Say what you want about the Furby; the 1998 “must have” toy that was one of the first robots successfully marketed to kids might haunt your dreams with its mewling Furbish language, but at least it didn’t try to steal anyone’s personal information. Unfortunately the same cannot be said for many of today’s “smart” toys, which use WiFi connections and apps to “learn” things, like your kid’s birthday, tastes, and preferences. And because those WiFi connections and apps connect to “the cloud,” that information may be accessible to hackers. Even Furby thinks that’s creepy.
Last September, Fisher Price released it’s Smart Toy Teddy Bear. This very square stuffed bear “remembers” your kid’s name and birthday because you input that info into an app — an app that security firm Rapid7 recently discovered had some serious vulnerabilities. Fisher Price swiftly corrected the issue before anything was stolen, but the same can’t be said for VTech. In December, a white hat hacker (those are the ones who exploit companies’ poor security for sport and don’t use the stolen data for profit) managed to download personal data for over 6 million kids, and 190 gigs of photos uploaded to VTech’s “Kid Connect” app. That same month, another security firm figured out that Mattel’s Hello Barbie, which includes an artificial intelligence that kinda sorta does “learn” based on things it hears your kid say, was similarly vulnerable. Mattel also handled that flaw promptly once it was exposed, but … Suddenly, Furbish doesn’t sound so bad, does it?

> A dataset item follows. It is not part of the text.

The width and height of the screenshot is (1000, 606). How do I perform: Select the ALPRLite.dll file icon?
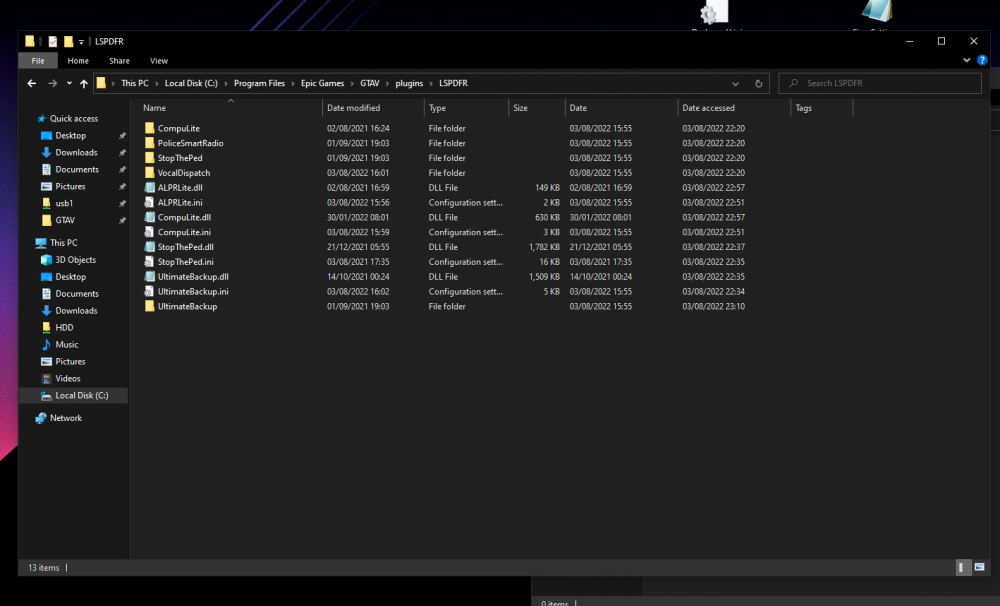point(149,187)
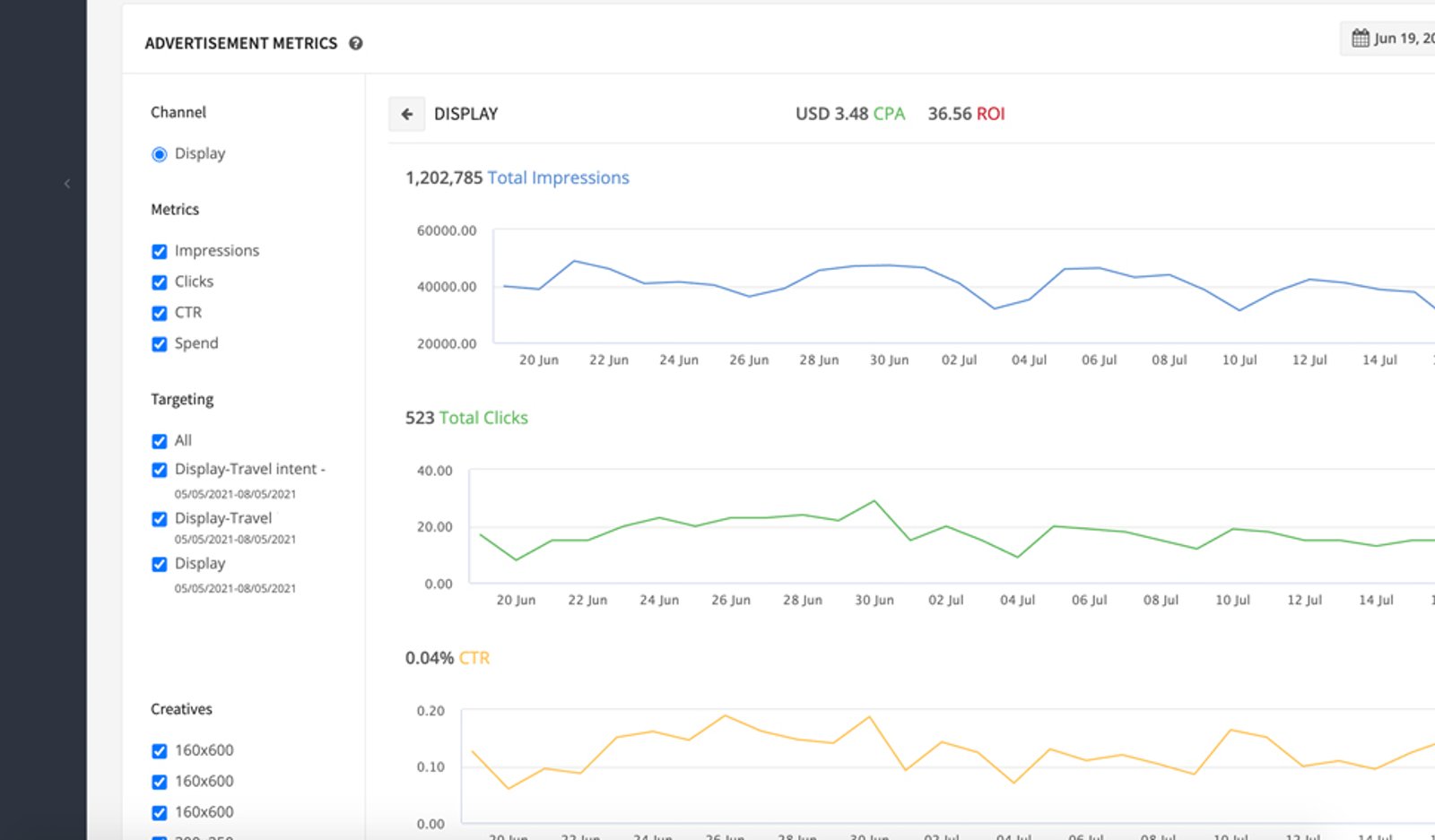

It’s still pretty early days for WiFi-enabled toys, to say nothing of AI-enabled ones, and manufacturers with limited tech experience are scrambling to put in place the sort of security protocols that your Apples and Googles have baked into their product release process. They’ll no doubt get there, but in the meantime you could always just pick up a new, totally not connected LEGO set — they’ve got one with a dad pushing a stroller!